すみませんが、いまはこの記事が日本語で不可能選択です。

MySQL Character Encoding Repair

投稿されました:

Garbage Text Discovered

I was recently forced to upgrade a client's MySQL server from 5.7 to 8.0 as Amazon was about to start charging extra for using an outdated version.  Using the automated AWS upgrade went smoothly for the production server, but it failed to upgrade the staging server due to the pre-patch compatibility test failing.  I decided that the easiest fix would be to just create a new server already running MySQL 8.0 and import the database via SQL dump.
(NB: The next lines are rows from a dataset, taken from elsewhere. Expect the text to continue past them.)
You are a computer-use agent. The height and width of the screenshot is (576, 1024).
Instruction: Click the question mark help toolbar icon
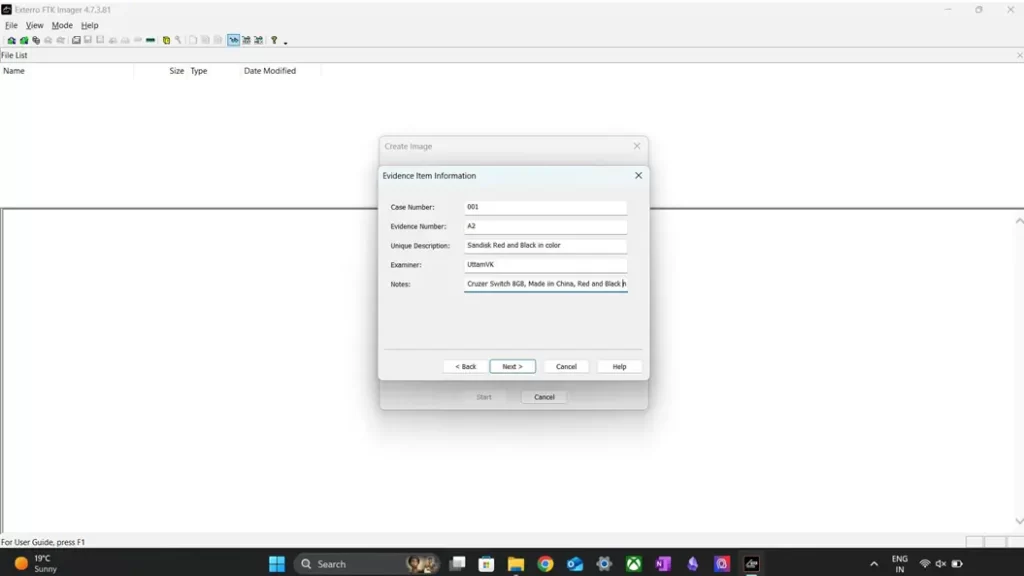coord(274,41)
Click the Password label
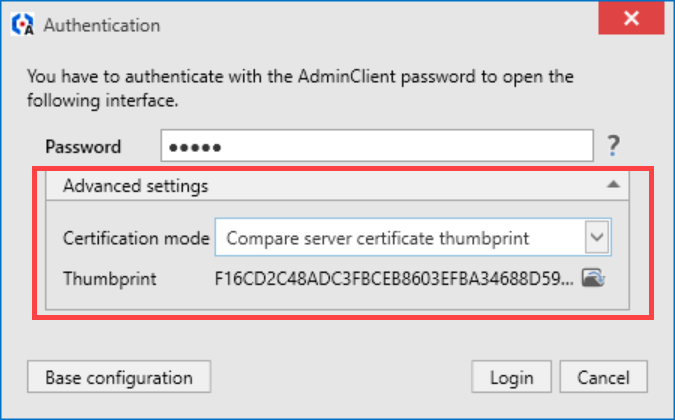The height and width of the screenshot is (420, 675). pos(83,147)
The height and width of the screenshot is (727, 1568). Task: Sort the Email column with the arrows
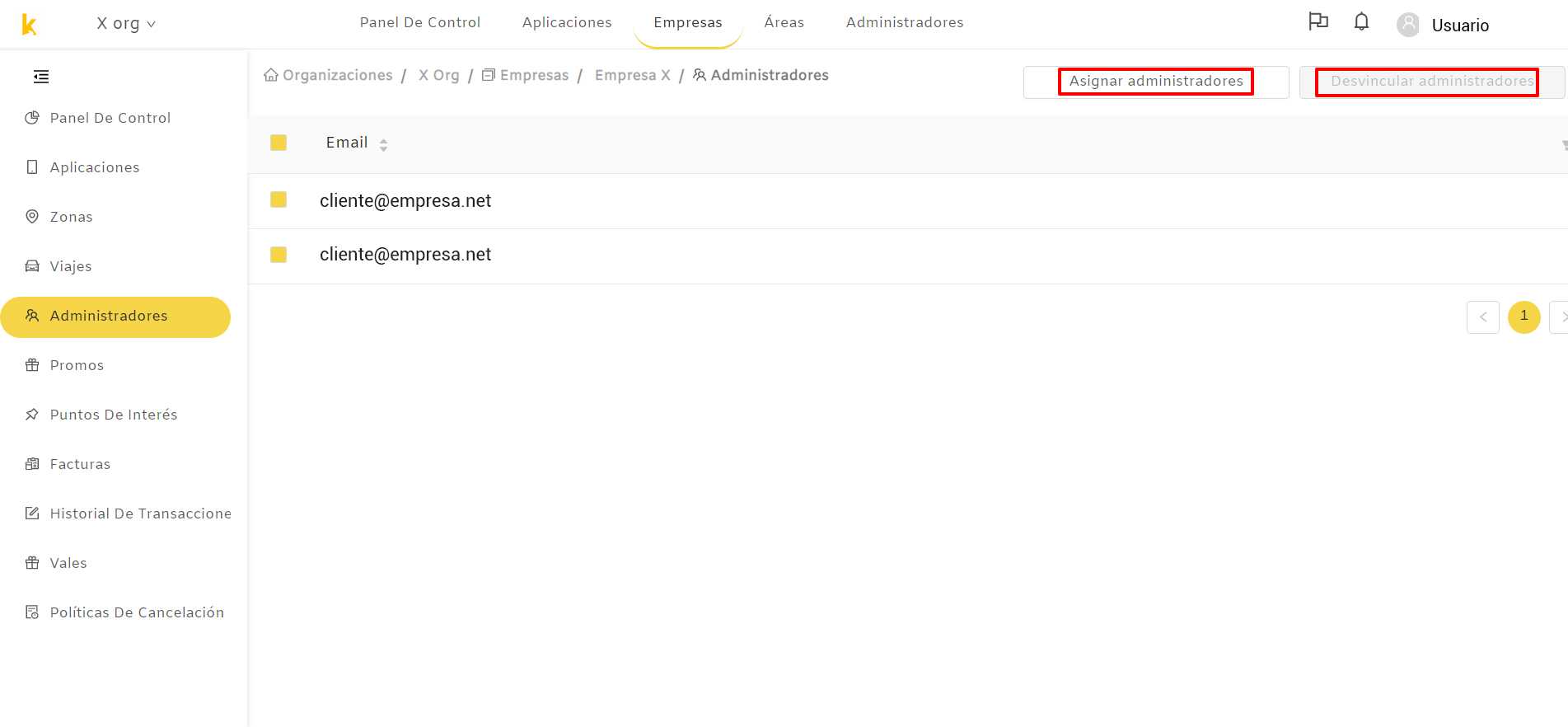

Doing so seemed to go smoothly, but then while testing the staged upgrade it was noticed that the multi-byte charcters were showing up as garbage text.  When I first joined the project there was already a lot of mis-encoded “garbage” characters in the records from what I had assumed was users copy-pasting funky OCR text, but when I took a closer look I found that recently created records were garbled too.  This was easy to miss as most of the multi-byte characters were just angled single-quotemarks and em dashes input by MacOS users.

The short of it is that the MySQL server had originally been set up to use utf8mb3 character encoding (then recently upgraded to utf8mb4), while the PHP application that used it did not have encoding explicitly configured anywhere, apparently defaulting to latin1.  The result was that the text was being stored incorrectly, but the database and the application were synchronized such that two wrongs actually made a right:  While new text was translated into garbage for storage, which showed up as garbage in database clients, it was translated back into non-garbage when viewed in the website.

I will now show you how we figured this out, and how we ultimately fixed it.

The Investigation

When investigating the character encoding of your MySQL database, one of the first things you should look at is its character set configurations.  Use this query to do so:

mysql> SELECT @@character_set_client, @@character_set_connection, @@character_set_results;

Using DBeaver as my desktop SQL client, the results I got were, utf8mb4, utf8mb4, NULL.  This is somewhat correct, as we want all three reults to be utf8mb4.  This was a bit misleading however as I got different results when I queried from a MySQL command line terminal:  latin1, latin1, latin1.  This should have been my first clue, but unfornately it wasn't until late into the investigation that I looked into this.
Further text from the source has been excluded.